| Liste des tâches |
(A) D'après l'extrait sur la Constitution haïtienne, pourquoi « nous » ne respectons pas nos engagements ? Répondez en une à trois phrases.
(B) Pour chacune des affirmations suivantes, dites si l'extrait sur la Constitution haïtienne la confirme (oui ou non) et citez les mots qui tranchent. (i) L'article 150 accorde au Président de la République des pouvoirs qui vont au-delà de la Constitution. (ii) L'article 60.1 permet à un Pouvoir de déléguer une partie de ses attributions. (iii) Un dialogue national ne sera efficace que si les responsabilités sont attribuées et les coupables rétribués.
(C) Poursuivez l'extrait sur la Constitution haïtienne à partir de sa dernière phrase.
===== Extrait
Pourtant, l’article 150 de la Constitution est tranchant : “Le Président de la République n’a d’autres pouvoirs que ceux que lui attribue la Constitution” . Qui saurait me dire par quelle norme constitutionnelle le Président de la République peut prendre des décrets d’intérêt public ayant force de loi ?
Par dessus-tout, les articles 60 et 60.1, dans un style lapidaire, disposent : “Article 60 : Chaque Pouvoir est indépendant des deux (2) autres dans ses attributions qu’il exerce séparément. Article 60.1 : Aucun d’eux ne peut, sous aucun motif, déléguer ses attributions en tout ou en partie, ni sortir des limites qui sont fixées par la Constitution et par la Loi .
Somme toute, on ne peut pas gérer un pays sans le respect scrupuleux des lois, ni repère. Je suis tristement persuadé que l’imaginaire haïtien a horreur des lois et en manifeste au plus haut sommet une aversion inédite. Dès qu’on dit loi, on cherche d’ores et déjà à la contourner.
Comme par une réminiscence désagréable, les lois semblent nous rappeler les temps génocidaires de l’esclave et de la colonisation. Combien de fois n’avons nous pas entendu un Juge de la Cour de Cassation dire : « Il n’y pas de loi en Haïti » ; et un Premier Ministre crié : « Haïti n’existe ni dans le réel, ni sur le papier ».
Il est temps qu’on cesse de rechercher des excuses préfabriquées pour ne pas organiser des élections. Il est temps qu’on sache quand quelqu’un est incapable de respecter un devoir constitutionnel, il n’a qu’à tirer la révérence. Lors des campagnes, nous faisons croire au peuple que Haïti sera plus belle que les Etats-Unis en deux ans.
Et quand nous parvenons à nous hisser au timon des affaires de l’État, nous nous pressons de déclarer publiquement que ce sont les difficultés qui nous empêchent de respecter et de faire respecter la Constitution. Quelle ignominie ! Quelle personnalité, quelle mentalité qui entremêle souhaits et résultats.
De même, gare à tous ceux qui crient à tout bout de champs : dialogue national, conférence nationale, états généraux et leur générique. Nous ne respectons pas nos engagements parce que nous savons qu’à la fin nous solliciterons un dialogue national.
Notre supercherie et nos mascarades deviennent rébarbatives et révoltantes. Aucun dialogue national ne sera efficace si les responsabilités ne sont pas attribuées et les coupables rétribués. Lorsque ceux qui ont délibérément violé la Constitution crient au dialogue, nous prenons tout le monde pour des nuls accomplis.
==========
===== Données sources
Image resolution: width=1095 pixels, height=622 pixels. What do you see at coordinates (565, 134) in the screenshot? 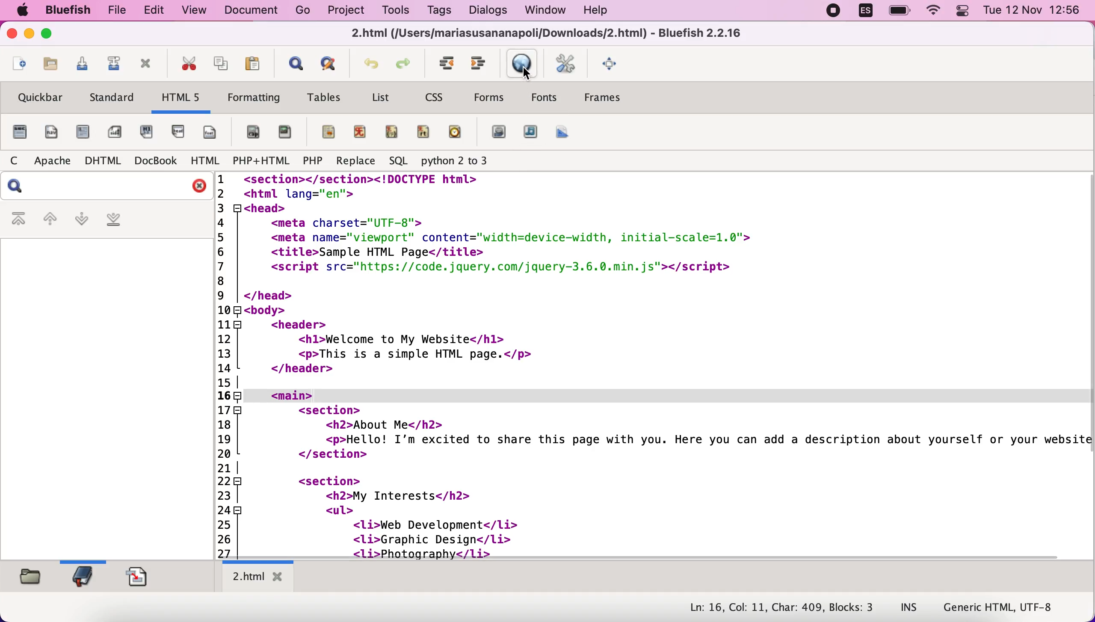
==========
| Réponses |
(A) Nous ne respectons pas nos engagements parce que nous savons qu'à la fin nous solliciterons un dialogue national.

(B)
(i) Non : « Le Président de la République n’a d’autres pouvoirs que ceux que lui attribue la Constitution ».
(ii) Non : « Aucun d’eux ne peut, sous aucun motif, déléguer ses attributions en tout ou en partie ».
(iii) Oui : « Aucun dialogue national ne sera efficace si les responsabilités ne sont pas attribuées et les coupables rétribués ».

(C)
S’il faut rebattre les cartes, s’il faut relancer la partie mal jouée, il faut préalablement juger les présumés coupables. On ne construit rien de grand et de durable sur l’impunité. Sinon, nous aurons encouragé les futurs candidats à préparer leur petit tour de mensonge et de coquinerie. C’est ce qui explique l’échec assuré de nos dialogues et accords « bidon ».
Le pire des choses, chaque candidat a dans sa poche sa propre Constitution qui s’adapte à ses propres lacunes. D’où le discours le plus populaire et populiste : changeons la Constitution. Prenons-en conscience ! Alors que celle qui est en vigueur n’a jamais été respectée, ni mise à l’épreuve de son application. D’ailleurs, pas un seul Conseil Electoral Permanent depuis 1987, après 33 ans ! Et nous voulons changer quoi ?
En fin de compte, le président Jovenel Moise n’est pas habilité à prendre des décrets ayant force de loi dans l’intérêt public. Ces attributions relèvent de la compétence exclusive du Parlement et aucune délégation de pouvoir n’en a été prévu. En outre, le président Jovenel Moise aurait dû prêter serment le 3 janvier 2017. Cela n’a pas eu lieu. La Constitution a été violée et la prestation de serment le 7 février n’a aucun fondement constitutionnel. Dans son silence, il a cautionné cette violation.
Au nom du principe Nemo auditur propriam suam turpitudinem allegans, « Nul ne peut se prévaloir de sa propre turpitude (négligence, faute, comportement illégal ou fraude), le président ne peut profiter de cette erreur monumentale à laquelle il a participé.
Il en résulte que la violation de la Constitution lui enlève toute qualité de faire prévaloir un droit qu’il n’a pas défendu pour des raisons que la raison connait. Donc, le Président doit partir le 7 février 2021.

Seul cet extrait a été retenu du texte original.